University College, “the Hall of the University,” may undoubtedly claim with justice to be the earliest University endowment. But it was at one time convenient to that College, in the course of a lawsuit in which their case was a losing one, to claim, when forgeries failed them, to be a royal foundation. The Alfred myth was to hand, and they used it with unblushing effrontery and a confident disregard of historical facts and dates. Their impudence for the time being fulfilled its purpose, and it also left its mark on the minds of men. The tradition still lingers. The College Chapel was dedicated at the end of the fourteenth century to S. Cuthbert, Durham’s Saint, but the seventeenth-century Bidding Prayer still perpetuates the venerable fiction, and first among the benefactors of the “College of the great Hall of the University,” the name of King Alfred is cited. In 1872 the College even celebrated, by the English method of a dinner, the supposed thousandth anniversary of its existence. At that dinner the Chancellor of the Exchequer, Robert Lowe (Lord Sherbrooke), wittily upheld the tradition of his College. For, he argued, if Oxford was in the hands of the Danes at the time when Alfred founded the University, that fact only strengthened their case. For King Alfred was a man so much in advance of his age that it is not surprising to find that he had anticipated the modern political doctrine, which teaches us that the surest way to earn popularity, is to give away the property of our opponents.



The story of the lawsuit will be found to be instructive if discreditable.

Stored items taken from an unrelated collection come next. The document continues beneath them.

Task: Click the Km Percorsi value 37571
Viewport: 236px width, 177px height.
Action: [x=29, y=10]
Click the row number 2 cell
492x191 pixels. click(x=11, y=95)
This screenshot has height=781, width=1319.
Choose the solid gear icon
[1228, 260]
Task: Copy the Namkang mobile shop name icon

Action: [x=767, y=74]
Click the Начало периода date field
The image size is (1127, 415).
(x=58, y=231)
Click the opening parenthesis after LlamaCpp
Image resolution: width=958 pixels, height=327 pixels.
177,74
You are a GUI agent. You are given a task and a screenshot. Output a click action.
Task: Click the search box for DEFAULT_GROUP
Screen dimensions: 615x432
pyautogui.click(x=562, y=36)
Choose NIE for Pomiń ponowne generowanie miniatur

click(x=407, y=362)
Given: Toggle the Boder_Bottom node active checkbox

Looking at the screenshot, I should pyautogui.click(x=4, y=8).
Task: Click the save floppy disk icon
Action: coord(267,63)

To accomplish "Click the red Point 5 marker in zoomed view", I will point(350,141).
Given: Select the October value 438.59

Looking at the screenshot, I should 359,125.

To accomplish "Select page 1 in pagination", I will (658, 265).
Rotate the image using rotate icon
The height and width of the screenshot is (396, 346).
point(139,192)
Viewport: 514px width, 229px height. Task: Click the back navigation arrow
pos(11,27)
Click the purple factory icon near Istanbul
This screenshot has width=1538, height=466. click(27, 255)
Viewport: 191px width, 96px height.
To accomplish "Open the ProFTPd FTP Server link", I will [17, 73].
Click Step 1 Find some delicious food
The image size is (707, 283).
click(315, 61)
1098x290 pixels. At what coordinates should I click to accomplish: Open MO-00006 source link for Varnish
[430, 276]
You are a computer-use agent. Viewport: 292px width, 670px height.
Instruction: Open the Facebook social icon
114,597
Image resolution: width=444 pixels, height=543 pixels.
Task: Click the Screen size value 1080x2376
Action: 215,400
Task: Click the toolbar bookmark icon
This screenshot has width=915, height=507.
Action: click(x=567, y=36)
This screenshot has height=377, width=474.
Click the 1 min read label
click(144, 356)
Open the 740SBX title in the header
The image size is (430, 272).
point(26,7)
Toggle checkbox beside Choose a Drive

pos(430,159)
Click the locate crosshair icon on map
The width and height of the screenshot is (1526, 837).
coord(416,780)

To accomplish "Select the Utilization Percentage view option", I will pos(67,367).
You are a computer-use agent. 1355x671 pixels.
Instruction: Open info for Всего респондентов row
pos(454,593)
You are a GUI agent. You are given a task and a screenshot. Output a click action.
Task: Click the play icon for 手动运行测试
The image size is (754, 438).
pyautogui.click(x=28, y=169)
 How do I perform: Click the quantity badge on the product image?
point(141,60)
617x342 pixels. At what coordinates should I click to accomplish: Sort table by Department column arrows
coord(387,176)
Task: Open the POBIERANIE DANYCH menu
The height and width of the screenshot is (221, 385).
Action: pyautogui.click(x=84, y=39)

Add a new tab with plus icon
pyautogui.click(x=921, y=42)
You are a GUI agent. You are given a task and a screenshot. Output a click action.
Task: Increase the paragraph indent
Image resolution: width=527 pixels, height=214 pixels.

In 1363 the College by two purchases obtained possession of considerable property in land and houses which had been the estate of Philip Gonwardy and Joan his wife. After the College had been in possession some fourteen years, however, a certain Edmund Francis and Idonea his wife came forward to dispute the right to it. They maintained that Philip Gonwardy and his wife had had no true title to the estate, for it, or part of it, had been bequeathed to them by one John Goldsmith in 1307. And he, they asserted, had by a later document settled the same property upon them. The case was tried at Westminster; transferred to Oxford, where the College obtained a verdict in their favour, and then taken back on appeal to Westminster.

It was at this point that the document known as the French petition—it is written in the Court French of the day—was filed. Finding, apparently, that the case was going against them, the College determined to use the myth about Alfred, claim to be a royal foundation and thus throw the matter, and their liberties along with it, into the King’s hands, leaving the case to be decided by the Privy Council.

“To their most excellent and most dread and most sovereign Lord the King,” so ran the petition, “and to his most sage council, shew his poor orators, the master and scholars of his College, called Mickle University Hall in Oxenford, which College was first founded by your noble progenitor, King Alfred, whom may God assoil, for the maintenance of twenty-six divines for ever; that whereas one Edmund Francis, citizen of London, hath in virtue of his great power commenced a suit in the King’s Bench, against some of the tenants of the said masters and scholars, for certain lands and tenements, with which the College was endowed ... and from time to time doth endeavour to destroy and utterly disinherit your said College of the rest of its endowment.... That it may please your most sovereign and gracious Lord King, since you are our true founder and advocate, to make the aforesaid parties appear before your very sage council, to show in evidences upon the rights of the aforesaid matter, so that upon account of the poverty of your said orators your said College be not disinherited, having regard, most gracious Lord, that the noble saints, John of Beverley, Bede, and Richard Armacan (Fitzralph, Archbishop of Armagh), and many other famous doctors and clerks, were formerly scholars in your said College, and commenced divines therein, and this for God’s sake, and as a deed of charity.”

This deed, then, and others, these mere children in litigation did deliberately forge, attaching the Chancellor’s seal thereto, in order to substantiate their absurd, but profitable, pretension.